No SUS, o primeiro passo é procurar a Unidade Básica de Saúde (UBS). O médico pode aplicar o M-CHAT (um questionário de triagem para TEA) e, se houver suspeita, encaminhar para um especialista (neurologista, psiquiatra ou neuropediatra). Em clínicas populares, conseguimos agilizar esse processo. Não espere o “tempo certo” para falar — cada criança tem seu ritmo, mas atrasos significativos merecem investigação. Quanto antes começar a intervenção (terapias fonoaudiológica, ocupacional e comportamental), melhores os resultados.

Adultos que se identificam com os sinais e nunca foram diagnosticados também podem procurar um psiquiatra ou neurologista. O diagnóstico tardio traz alívio e autoconhecimento, além de abrir portas para direitos (como atendimento especializado e benefícios).

Termos Relacionados

  • Transtorno do Espectro Autista (TEA): Termo oficial atual para o Autismo, abrangendo todas as variações de sintomas e níveis de suporte.
  • Neurodiversidade: Conceito que vê o autismo como uma diferença neurológica natural, não como “doença” a ser curada. Movimento que valoriza a inclusão e o respeito às diferenças.

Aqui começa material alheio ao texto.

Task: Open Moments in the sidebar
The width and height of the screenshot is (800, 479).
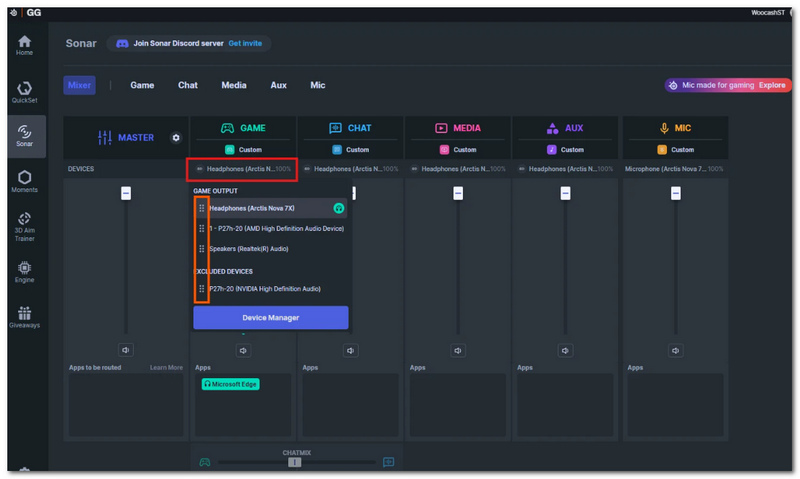Action: pos(24,182)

  • Intervenção Precoce: Conjunto de terapias (fonoaudiologia, terapia ocupacional, ABA, etc.) iniciadas antes dos 3 anos, que potencializam o desenvolvimento da criança autista.

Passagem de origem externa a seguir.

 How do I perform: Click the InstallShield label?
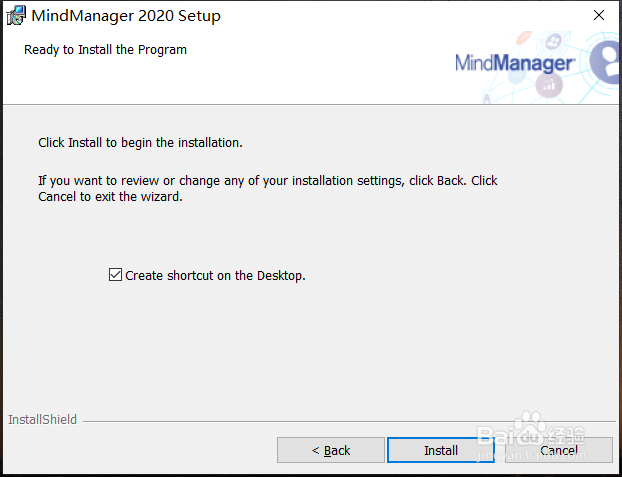42,420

  • ABA (Análise do Comportamento Aplicada): Método terapêutico baseado em reforço positivo para ensinar habilidades sociais, acadêmicas e de vida diária. Muito usado no Brasil, principalmente em clínicas especializadas.
  • Comunicação Aumentativa e Alternativa (CAA): Sistemas de comunicação para autistas não verbais ou com fala limitada, como pranchas de figuras, aplicativos (PECS, AAC) e libras adaptada.
  • Inclusão Escolar: Direito garantido por lei (Lei Berenice Piana – 12.764/2012) que obriga escolas a aceitarem alunos autistas e oferecerem suporte, como acompanhante especializado (mediador) e adaptações curriculares.
  • Laudo Médico: Documento emitido por médico (neurologista, psiquiatra) que atesta o diagnóstico de TEA, necessário para acessar terapias pelo SUS, benefícios (BPC) e suporte escolar.
  • Benefício de Prestação Continuada (BPC): Benefício assistencial de um salário mínimo pago pelo INSS a pessoas com deficiência de baixa renda, incluindo autistas. Exige avaliação médica e social.